Повсеместное присутствие культово-казенных портретов в быту и на работе приводило и к гротескным ситуациям, которые могли обернуться личной трагедией. Так, например, из-за отсутствия в стране туалетной бумаги (первые рулоны появились в продаже в конце шестидесятых годов) в гигиенических целях широко применялись газеты, в которых часто печатались портреты вождей и высокопоставленных советских чиновников. Те же самые газеты применялись и в качестве скатерти, так что яичная скорлупа или куски селедки могли преспокойно располагаться между членами Политбюро или даже заслонять лик самого Хозяина. Трудно было в таких условиях не спрофанировать святыню. А в условиях коммунального быта завистливый сосед мог запросто стать свидетелем этой профанации и доложить куда следует в надежде получить вожделенную «жилплощадь». И такие случаи действительно имели место, о чем рассказывают в своих произведениях Александр Солженицын, Юрий Домбровский и целый ряд мемуаристов.
Насмешливо-саркастический тон, которым я невольно сопроводил свой рассказ о канонической эпохе советской культуры, был бы совершенно невозможен и неуместен, если бы об этом писал человек сталинской или, наоборот, антисталинской закалки. Тогда было не до шуток. Однако я человек шестидесятых и семидесятых годов, эпохи советского декаданса. Процесс «размягчения» режима, который некогда (но не при Хрущеве и Брежневе) был тоталитарным, и процесс дезинтеграции, д е с т р у к ц и и советской культурной модели, которая явно изжила самоё себя, стали реальными историческими фактами. Мир Копенкиных не просто ушел в прошлое — это прошлое воспринималось как совершенно легендарное. «Вы уже старики, комсомольцы двадцатого года», — пелось в песне Аркадия Островского на слова Льва Ошанина, написанной в середине шестидесятых.

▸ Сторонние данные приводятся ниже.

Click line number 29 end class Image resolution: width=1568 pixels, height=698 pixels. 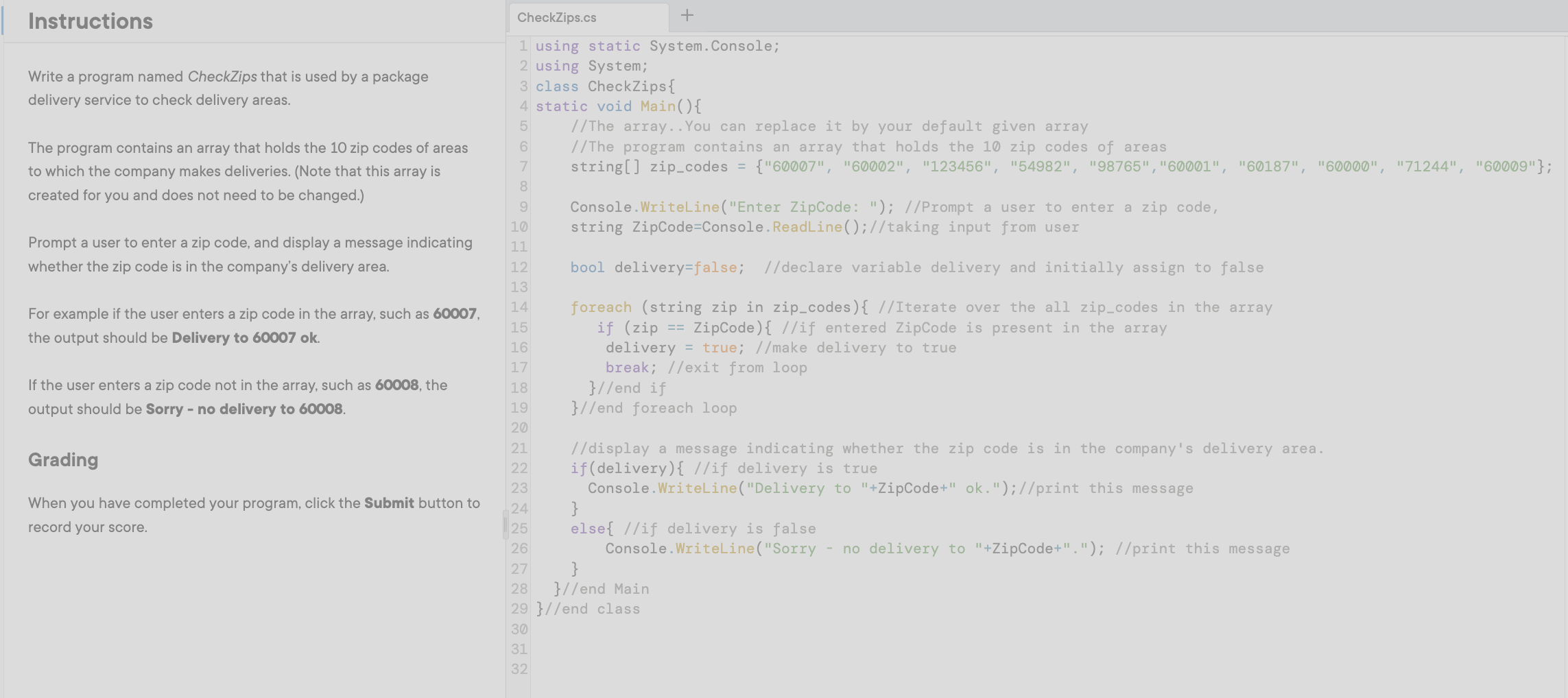(519, 609)
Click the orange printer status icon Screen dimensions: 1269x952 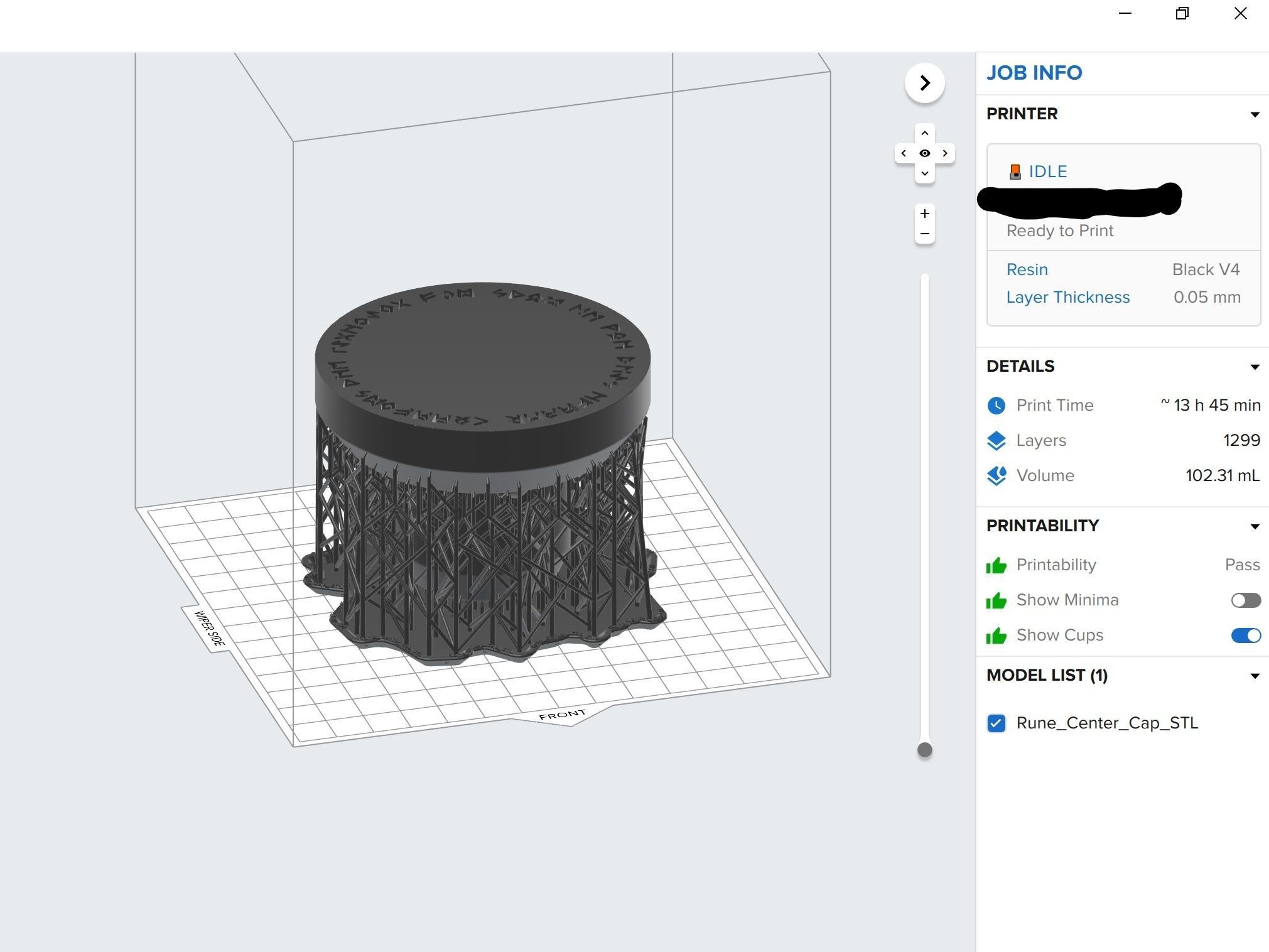pyautogui.click(x=1015, y=171)
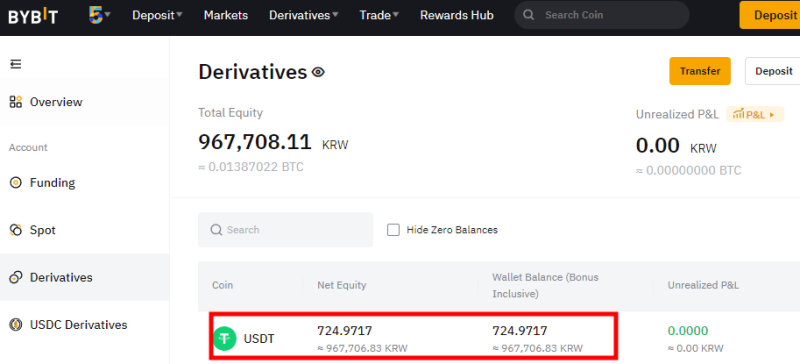This screenshot has width=800, height=364.
Task: Click the Bybit logo
Action: pyautogui.click(x=33, y=16)
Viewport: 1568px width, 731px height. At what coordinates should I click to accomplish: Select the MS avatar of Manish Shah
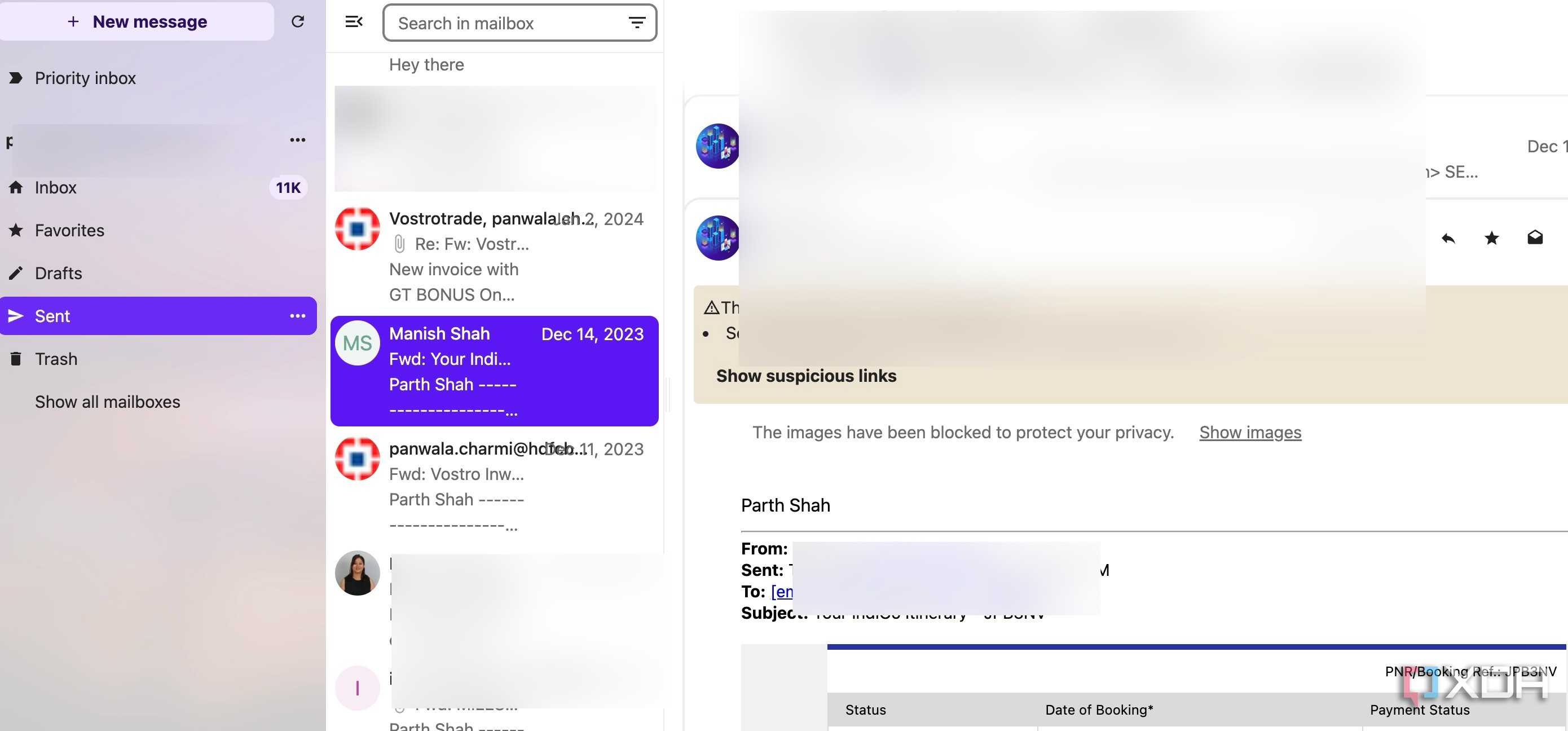click(357, 344)
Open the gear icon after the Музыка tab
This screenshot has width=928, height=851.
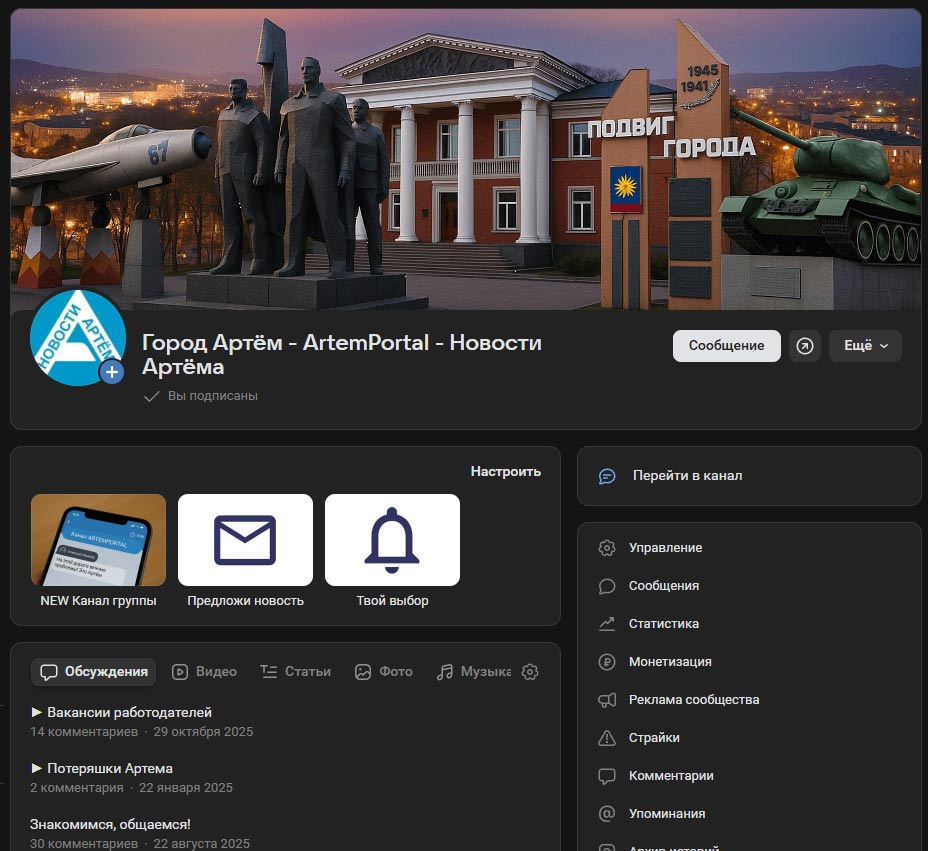529,671
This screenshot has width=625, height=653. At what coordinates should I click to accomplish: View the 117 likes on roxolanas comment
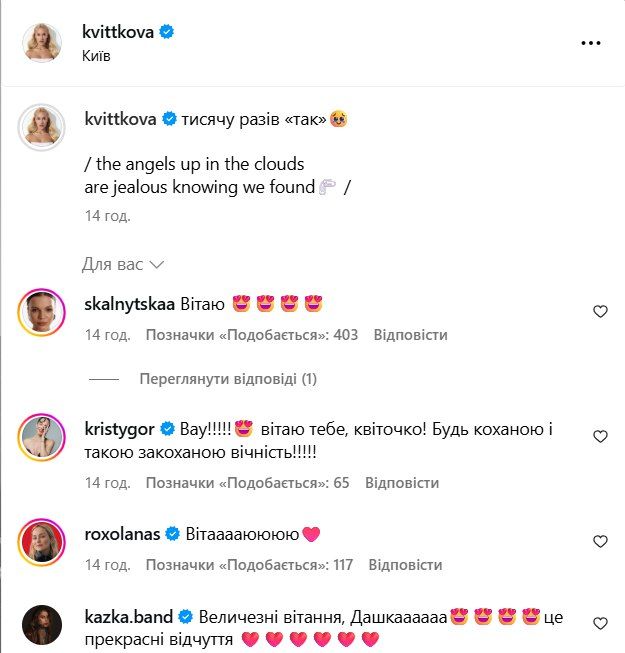[x=249, y=564]
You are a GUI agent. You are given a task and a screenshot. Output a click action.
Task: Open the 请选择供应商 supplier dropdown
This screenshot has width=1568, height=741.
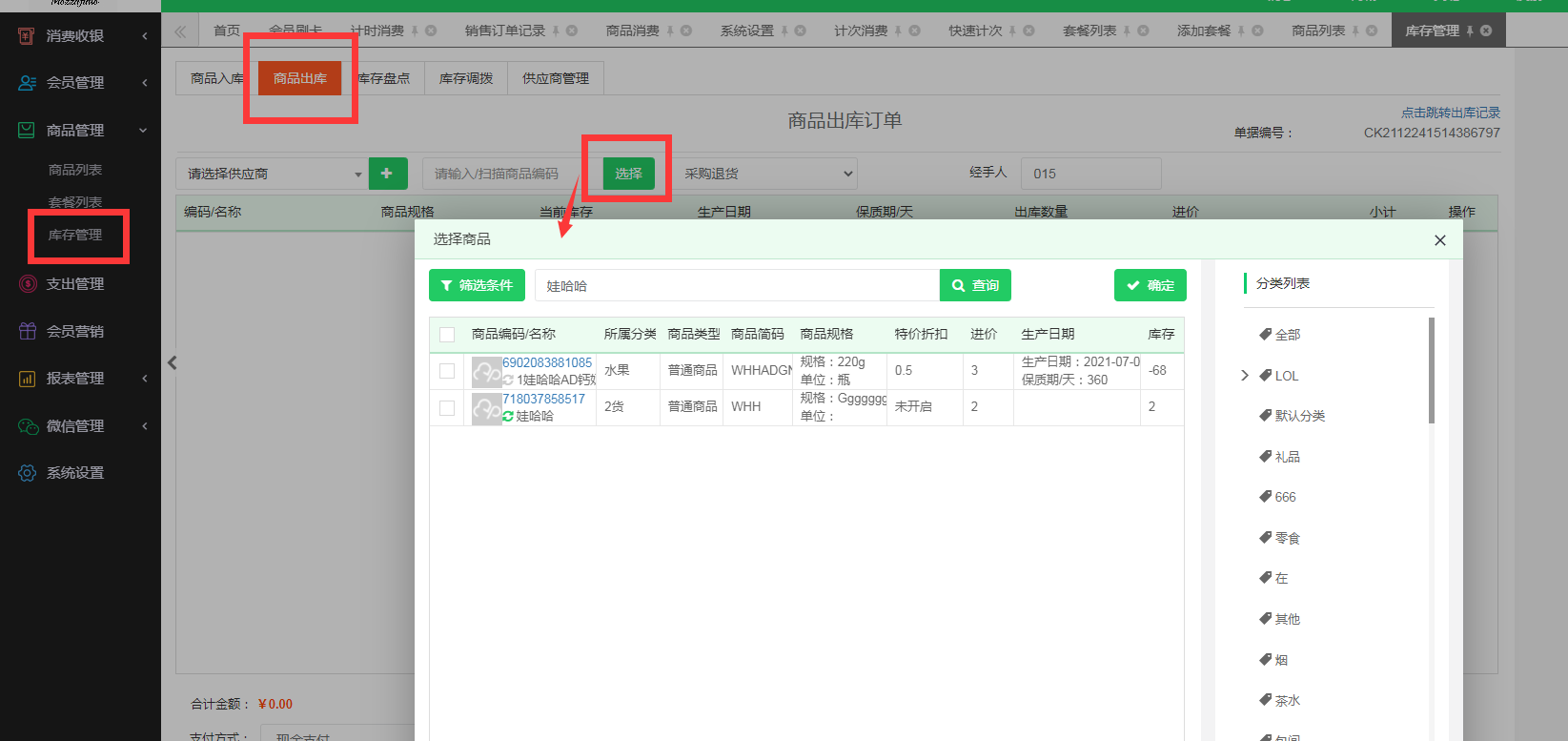pos(273,174)
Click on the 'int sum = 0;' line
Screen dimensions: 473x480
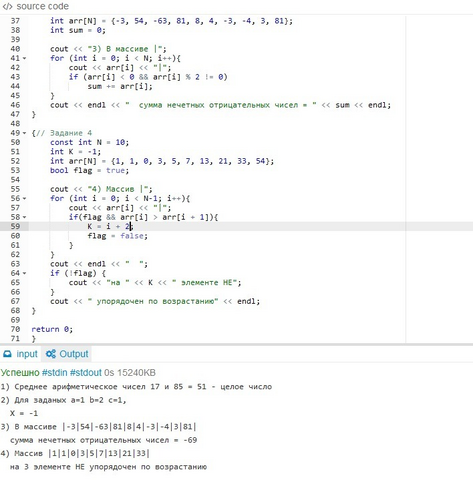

Что же изменилось в среде казенных и культовых портретов? Внешние изменения в официальной сфере хорошо известны: вместо двух вождей остался только один, в нужное время в кабинетах начальства исправно сменяли друг друга Хрущев, Брежнев, Андропов, Черненко[18]; вместо Молотова и Кагановича появилась цепочка: Микоян, Подгорный, Косыгин, Тихонов... В последние годы рассматриваемого периода эти изменения не вызывали никаких эмоций, окончательно превратившись в хорошо отлаженный механизм бюрократического хода дел. Официально поощряемые культовые портреты космонавтов или «героев труда» распространения не получили, быть может, за некоторым исключением портретов Гагарина, который вызывал подлинную симпатию и был предметом национальной гордости. Интересен также канон псевдокультовых портретов, которые красовались на типовых школьных зданиях из красного кирпича с белой отделкой, выстроенных в ранние годы хрущевского правления и обнаруживавших явные следы поэтики соцреализма: на фронтоне в больших гипсовых медальонах слева направо следовали друг за другом Ломоносов, Пушкин, Горький и Маяковский. Они выполняли не культовые, а скорее казенные функции, являясь знаком просвещения, главную роль в котором, согласно еще традиции XIX века, играла литература.
Из официально насаждаемых культовых портретов оставался один Ленин, последний памятник которому — на Калужской площади в Москве — открывал Горбачев в 1985 году. Именно здесь, на примере отношения к бесчисленным портретам Ленина, которые заняли все места, где раньше висел Сталин[19], и еще целый ряд незаполненных мест, лучше всего видно, как далеко зашел процесс деструкции утопического сознания и утопической культуры реального социализма. Если в ранние хрущевские годы родители еще по собственной инициативе покупали детям портреты Володи Ульянова, то где-то после XXII съезда КПСС (1961) и выдворения тела Сталина из мавзолея (что все-таки было нарушением святости этого места, в первую очередь связанного с памятью о Ленине, а не о Сталине) культ ленинских портретов постепенно сошел на нет. При Хрущеве и Брежневе их становилось все больше и больше, но им не поклонялись, их не профанировали — их просто не замечали, как не замечают пустую форму, начисто лишенную содержания. Сам феномен вождя, краеугольный камень тоталитарной утопической культуры, в период деструкции функционировал чисто формально, «для порядка». В вождя уже никто не верил. Правда, в кругах леволиберальной интеллигенции во годы хрущевской оттепели сложился миф о гуманном Ленине — антиподе «кремлевского горца», но именно этот миф свидетельствовал о деструкции первоначального культурного кода, которым пользовались герои Платонова и Маяковский: русским людям последних советских десятилетий нужен был не вождь, а «самый человечный человек»!